§ **Предложенный отрывок**
• • •

Что такое автобиографическая проза и как личность писателя влияет на его книги? Эти вопросы послужили отправной точкой для лекции популярного американского писателя Джонатана Франзена, чей сборник эссе "Дальний остров" скоро выйдет в издательстве Corpus в переводе Леонида Мотылева. Чем русские классики лучше Джойса, кто относился к своим персонажам как к рабам на галерах и почему автор должен постоянно перерождаться — "Теории и практики" публикуют лекцию Франзена.
Я начну с ответов на четыре неприятных вопроса, которые часто задают писателям во время подобных выступлений. Похоже, эти вопросы — та цена, что нам приходится платить за удовольствие появления перед публикой. Они бесят не только тем, что их так часто нам задают, но и тем, что, за одним исключением, отвечать на них трудно (поэтому их очень даже стоит задавать).
Первый из этих извечных вопросов следующий: "Кто ваши литературные источники влияния?" Иногда задающему всего лишь нужны кое-какие книжные рекомендации, но весьма часто вопрос звучит серьезно. И раздражает меня в нем, помимо прочего, то, что он всегда задается в настоящем времени: "Кто ваши источники влияния?", а не "Кто были…". Дело в том, что на нынешней стадии жизни главный для меня источник влияния — мои более ранние книги. Если бы на меня до сих пор давил авторитет, скажем, Э.М. Форстера, я, безусловно, всеми силами старался бы это скрыть. К тому же, если верить мистеру Гарольду Блуму, чья искусно построенная теория литературных влияний помогла ему систематически разграничивать "слабых" и "сильных" писателей, я даже не сознавал бы, насколько тяжко на меня до сих пор давит авторитет Э.М. Форстера. Вполне это сознавал бы только Гарольд Блум.

• • •

§ **Исходные данные**
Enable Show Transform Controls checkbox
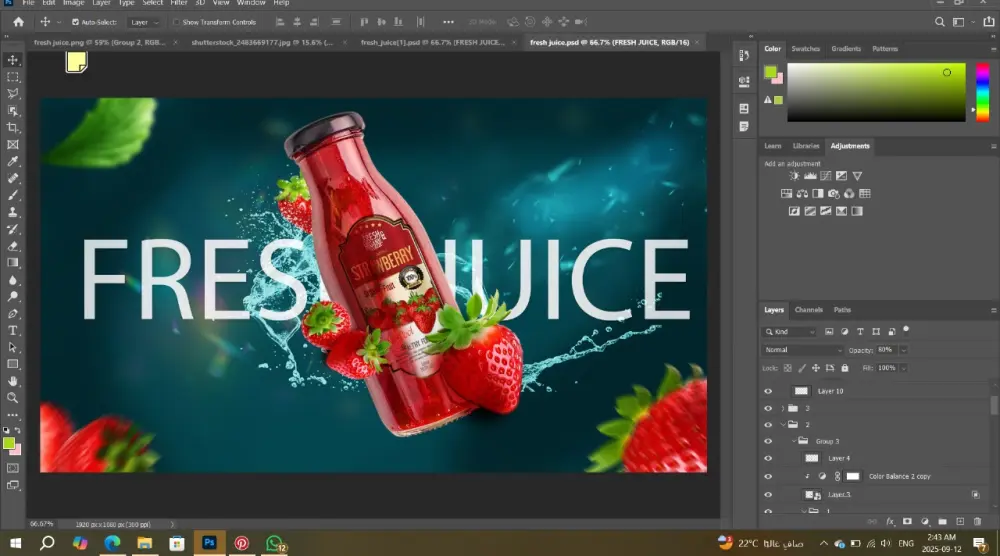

• • •

§ **Задание 1**
В каком издательстве, согласно отрывку, выйдет сборник эссе «Дальний остров»?
§ **Задание 2**
Соответствуют ли отрывку следующие утверждения?
(a) Франзен начинает выступление с ответов на четыре неприятных вопроса.
(b) Вопрос о литературных источниках влияния обычно задают в прошедшем времени.
(c) Сейчас главный источник влияния для Франзена — книги Э.М. Форстера.
§ **Задание 3**
Напечатайте без изменений фрагмент отрывка, который начинается со слов, содержащих «Что такое автобиографическая», и заканчивается словами «даже стоит задавать).».

§ **Письменный ответ 1**
В издательстве Corpus.

§ **Письменный ответ 2**
(a) Да: «Я начну с ответов на четыре неприятных вопроса, которые часто задают писателям во время подобных выступлений».
(b) Нет: «он всегда задается в настоящем времени».
(c) Нет: «главный для меня источник влияния — мои более ранние книги».

§ **Письменный ответ 3**
Что такое автобиографическая проза и как личность писателя влияет на его книги? Эти вопросы послужили отправной точкой для лекции популярного американского писателя Джонатана Франзена, чей сборник эссе "Дальний остров" скоро выйдет в издательстве Corpus в переводе Леонида Мотылева. Чем русские классики лучше Джойса, кто относился к своим персонажам как к рабам на галерах и почему автор должен постоянно перерождаться — "Теории и практики" публикуют лекцию Франзена.
Я начну с ответов на четыре неприятных вопроса, которые часто задают писателям во время подобных выступлений. Похоже, эти вопросы — та цена, что нам приходится платить за удовольствие появления перед публикой. Они бесят не только тем, что их так часто нам задают, но и тем, что, за одним исключением, отвечать на них трудно (поэтому их очень даже стоит задавать).